Tico & The Triumphs – Motorcycle (1961)
Last edition featured The Crestones “She’s A Bad Motorcycle”, a wild, frantic garage number. Here we find Jerry Landis, better known as Paul Simon winging his way through a super cool doo-wopish bopper. He later became a writer of “meaningful folk songs”, teamed up with Art Garfunkel (again), and the rest is history.
Andy & The Live Wires – You’ve Done It Again / Maggie (1960)
Robert (aka Andy) Anderson was a guy from Omaha, Nebraska who fronted several groups including The Manhattans, who’s “Double Mirror Wraparound Shades” has been on my want list for a while. This one released in 1960 has a great Bo Diddley style beat to it, and the flip is a good instrumental.
Jack Eely & The Courrtmen – Louie Louie ‘66 / David’s Mood (1966)
Wow. Where do I start with this one???? Well…as we all know, Jack Eely was the vocalist on what is arguably thee definitive “garage band” tune, Louie Louie. I recommend you all try to read Don Gallucci’s story of that song in Ugly Things Vol. 25. It’s a hoot. Here’s the “Readers Digest” version… Since the Kingsmen were really not a vocal group at the time, Jack got elected to “sing” Louie Louie which was one of the most popular songs in the Pacific NW at the time, and was pretty much in every band’s repertiore. Apparently the engineer thought he was lousy so he kept raising the mike above Jack’s head, and Jack compensated by stretching his neck up, hence the tortured vocal sound on the final recording. The record initially was a flop because it was considered inferior compared to versions by Paul Revere, The Wailers, et. al. Enter a Boston DJ who locks himself in the studio and plays the song for three hours straight and it goes gangbusters. The rest is history. Jack left The Kingsmen sometime between the initial release and the time it became a hit, but by then Lynn Easton had taken over as front man and poor ol’ Jack was on the outside looking in. He formed a group called the Squires and also had a cool Louie Louie rip-off on RCA Victor as “Jack E. Lee” titled “Love That Louie”. I’ll get to that one in a future post. In the meantime, dig this remake which features organ in place of the electric piano, and groove on the instrumental flip as well.
Kent & The Candidates – Trouble / Take Me By The Hand (1967)

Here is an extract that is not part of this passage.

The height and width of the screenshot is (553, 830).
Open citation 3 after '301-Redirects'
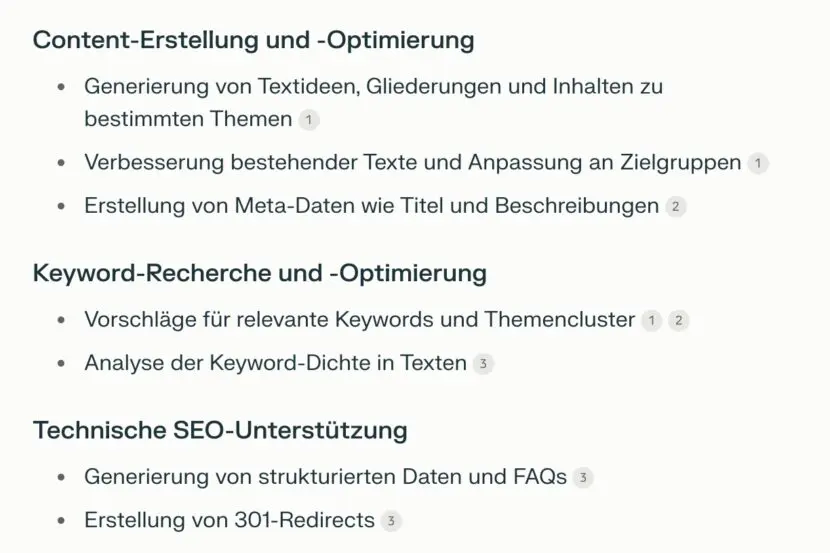391,521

Here’s a real interesting 45 from a soul/R&B group out of Kansas who were rumored to be Brenton Wood’s backing band. I almost never do the “Northern Soul” thing but this 45 deserves inclusion because of it’s sparse “garage” like instrumentation and delivery. Yeah, it’s got soul, but it’s also got a different, garagey feel to it. I think both sides are great.
Charaydes – Lonely Mixed Up Girl / I’ll Cry (1966)
Not sure where these guys are from, but somewhere near Nashville would probably be a decent guess given the fact they were produced by wacky novelty song guy Ray Stevens. A side is a cover of a Vogues song, but the B side is a dark, moody garage number.
Laughing Wind – John Works Hard / The Bells (1967)
Michael Lloyd is a prolific songwriter and producer who’s output ranges from The West Coast Pop Art Experimental Band to the “Dirty Dancing” soundtrack, to stuff like The Cattanooga Cats. Obviously a pretty talented guy. But before he got famous, he was Kim Fowley’s protégé (of sorts) and released this 45 in collaboration with him.
Boston Tea Party – Don’t Leave Me Alone / Is It Love (1967)
Supposedly the same West Coast outfit that recorded “Words” on Challenge Records, and had an album on Flick Disk. I’m not so sure. This 45 doesn’t sound like either 45, In fact I’m pretty sure this 45 originates somewhere in the Midwest. In any case, both sides are pretty good despite the horns. Some decent guitar work too.